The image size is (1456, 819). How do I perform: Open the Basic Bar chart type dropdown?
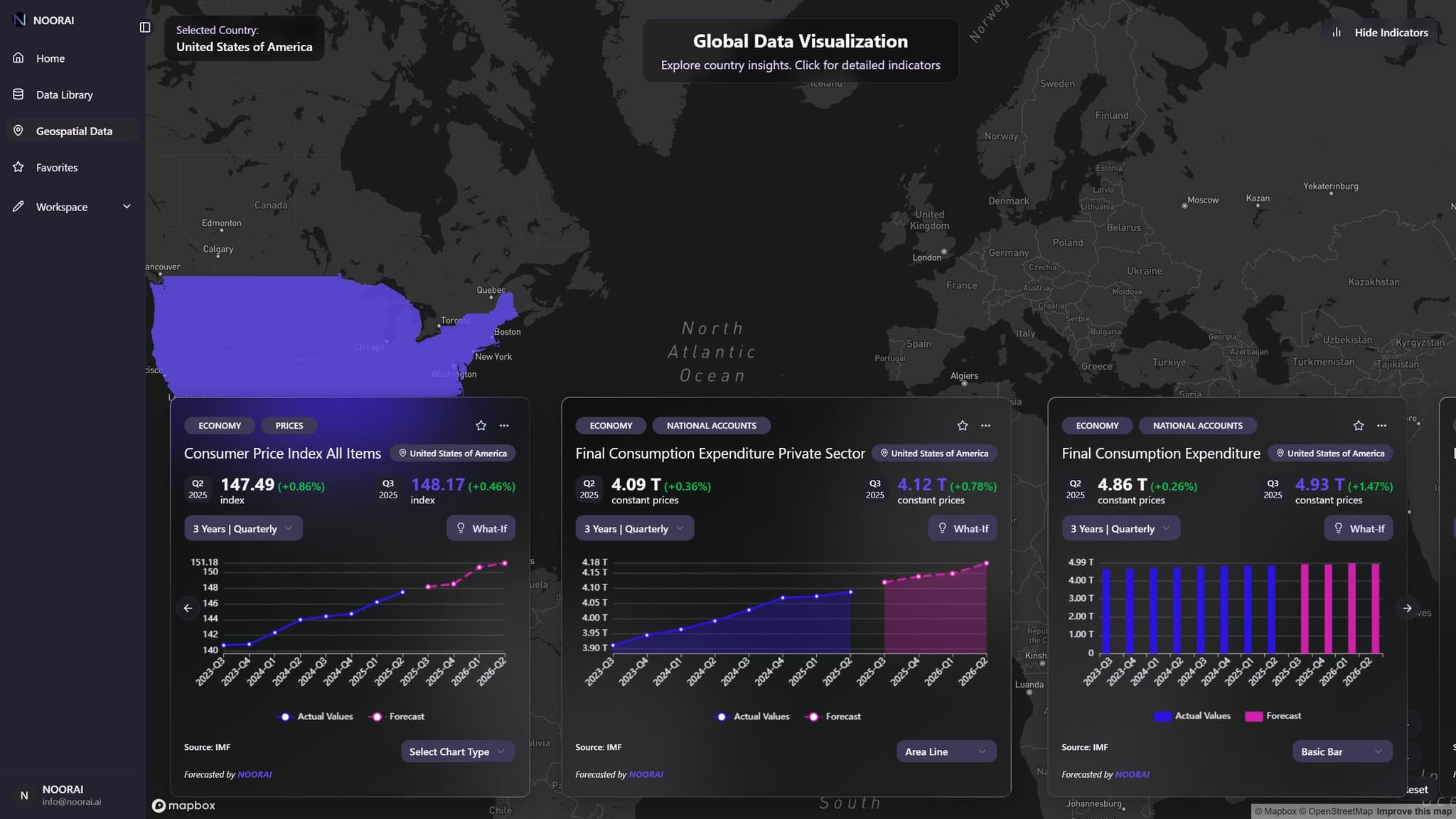pyautogui.click(x=1342, y=751)
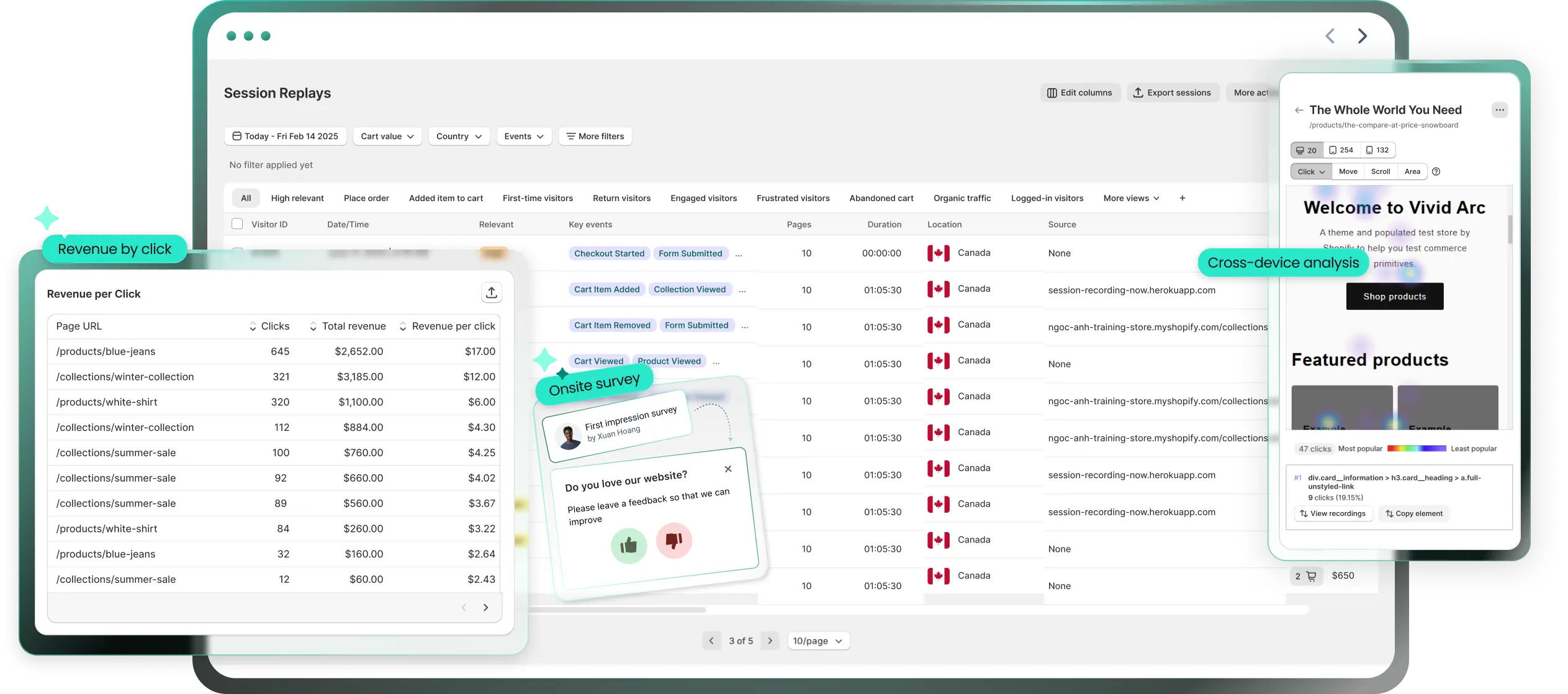Expand the Country filter dropdown
Image resolution: width=1568 pixels, height=694 pixels.
click(x=459, y=137)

########################################

■ What needs to be done: Please repeat each record exactly and keep every picture out of the copy.

■ Solution:
The image size is (1456, 819). How do I perform: Open the Basic Bar chart type dropdown?
pyautogui.click(x=1342, y=751)
Expand the Country filter dropdown
Image resolution: width=1568 pixels, height=694 pixels.
click(x=459, y=137)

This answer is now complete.